For specificity evaluation, the wells were incubated overnight with HER2-Fc (50 ng/50 µl in PBS), EGFR-Fc (50 ng/50 µl in PBS; R&D systems, MN, USA), or 50 µl PBS, and then used as the antigen-coated wells in ELISAs.

For binding competition assays, 100 nM His-tagged monomeric FLAPs mixed with 100 nM trastuzumab in 2% PBS-PB were used as the sample protein in ELISAs.

Biolayer interferometry

The kinetics of FLAP binding to HER2 was studied using a FortéBio Octet Red instrument. The assays were performed at 30 °C in 96-well black plates. HER2-Fc was biotinylated using a biotin labelling kit (Dojindo, Kumamoto, Japan), and 100 nM biotinylated HER2-Fc in the kinetic buffer (0.1% BSA, 0.002% Tween-20 in PBS) was used to load the ligand onto the surface of streptavidin biosensors for 300 s. After washing (30 s) and equilibrating (60 s) the biosensor, the association of the ligand on the biosensor to the analyte in solution (100–1000 nM His-tagged monomeric FLAPs or 1.25–20 nM trastuzumab-Fab) was measured for 300 s. The dissociation of the interaction was subsequently measured for 300 s.
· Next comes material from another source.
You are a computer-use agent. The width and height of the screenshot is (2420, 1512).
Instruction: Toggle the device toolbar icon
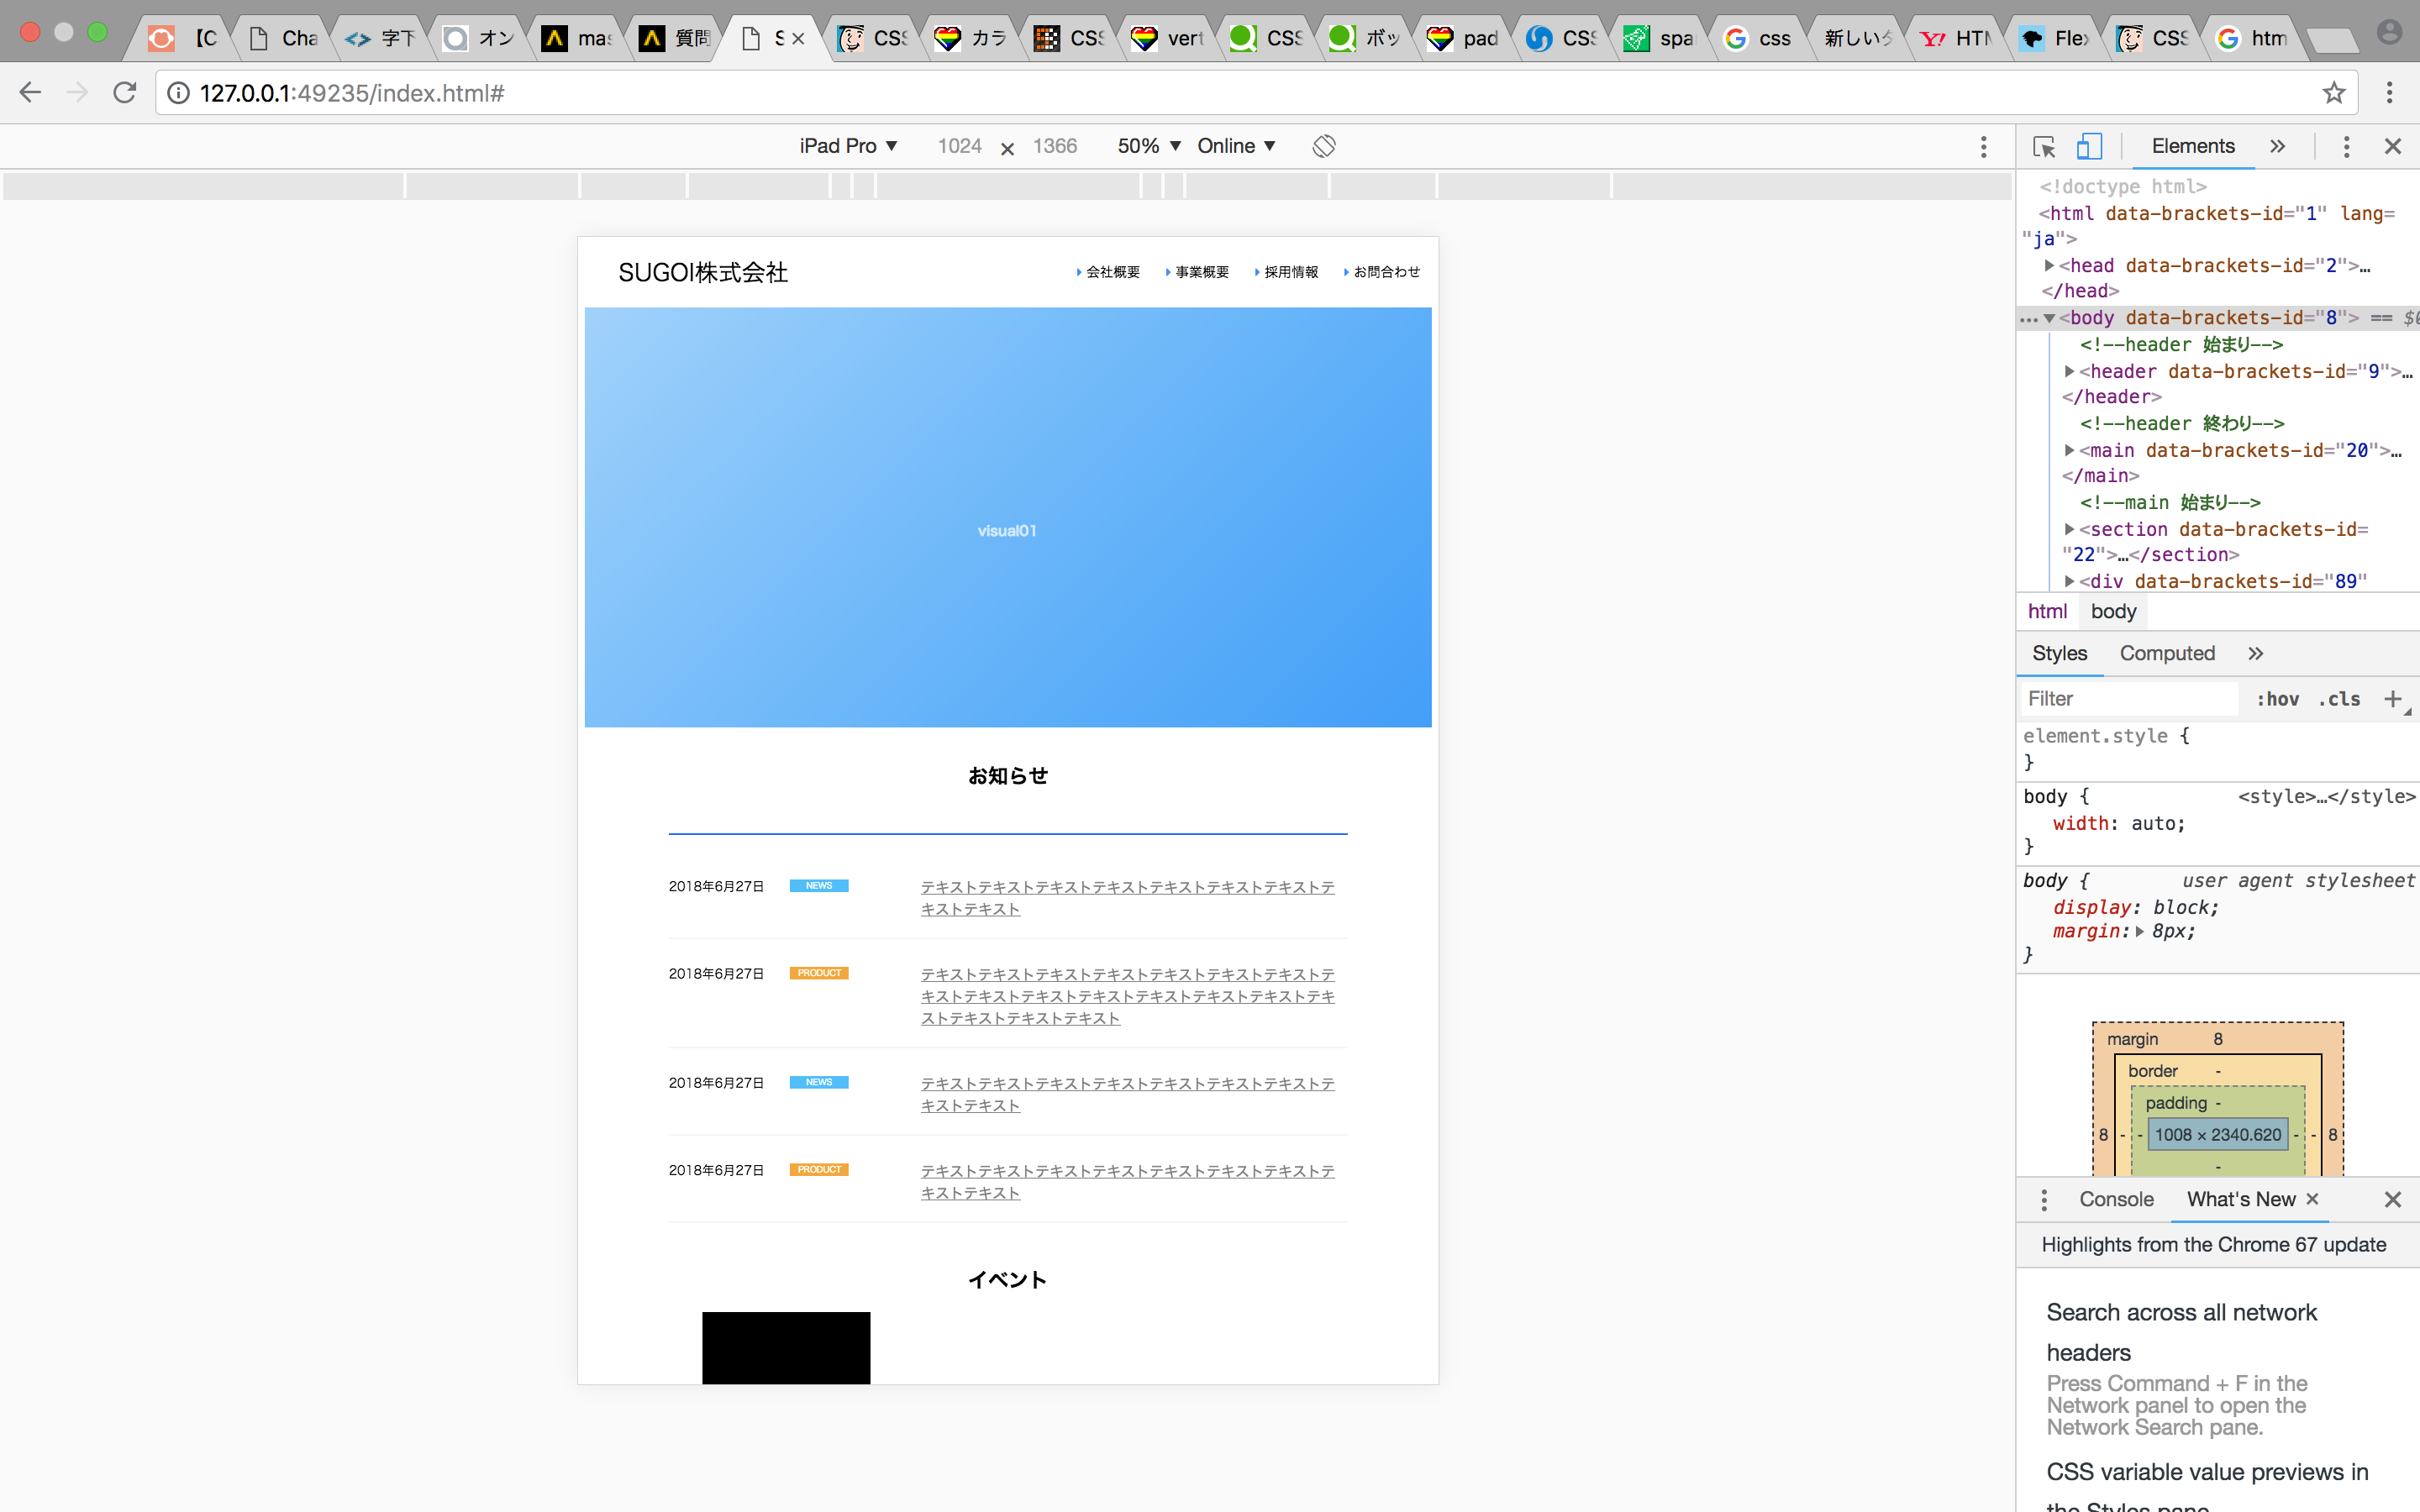pos(2089,146)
Systematic baseline drift correction was done by subtracting the shift recorded for sensors loaded with ligand but incubated without analyte. Data analysis and curve fitting were done using Octet software version 11.0. Experimental data were fitted with the binding equations available for a 1:1 interaction with local fitting and the mean ± standard error of the mean (SEM) values of kon and koff were calculated from the data of five different concentrations of an analyte. The KD was calculated as the ratio of koff/kon.

Cell immunostaining

The human cervical cancer cell line HeLa and human gastric cancer cell line N87 or human breast cancer cells expressing firefly luciferase SK-BR-3/Luc were obtained from the RIKEN Bio-Resource Center (Tsukuba, Japan) or JCRB Cell Bank (Osaka, Japan), respectively, and maintained at 37 °C in 5% FBS-DMEM (Nacalai Tesque, Kyoto, Japan) supplemented with penicillin (100 U/ml) and streptomycin (100 µg/ml) (Nacalai Tesque). The cells (1.0 × 104 cells/well) were seeded on a slide chamber plate, cultured for 16 h and fixed by treatment with a 4% paraformaldehyde solution (Nacalai Tesque) for 10 min at 25 °C. The cells were blocked with 1% BSA/PBS for 1 h at 25 °C. After the addition of 50 nM purified His-tagged FLAPs or 5 nM trastuzumab in 1% BSA/PBS to the chamber, the cells were incubated for 16 h at 4 °C. Thousand-fold diluted Alexa Fluor 488-conjugated mouse anti-His tag secondary antibody (Medical & Biological Laboratories, Aichi, Japan) or Alexa Fluor 488-conjugated mouse anti-human IgG Fc secondary antibody in 1% BSA/PBS were used to fluorescently label the His-tagged FLAPs or trastuzumab, respectively. After washing three times with PBS, the stained cells were mounted with Fluoromount (Diagnostic ByoSystems, CA, USA) containing 1/1000 Hoechst 33342 (Nacalai Tesque). All photos were taken using a BZ-X700 microscope (Keyence, Osaka, Japan).

Statistical analysis

Data are presented as means ± SEM and were statistically analysed with a two-sided Student’s t-test; p values of < 0.05 were considered statistically significant.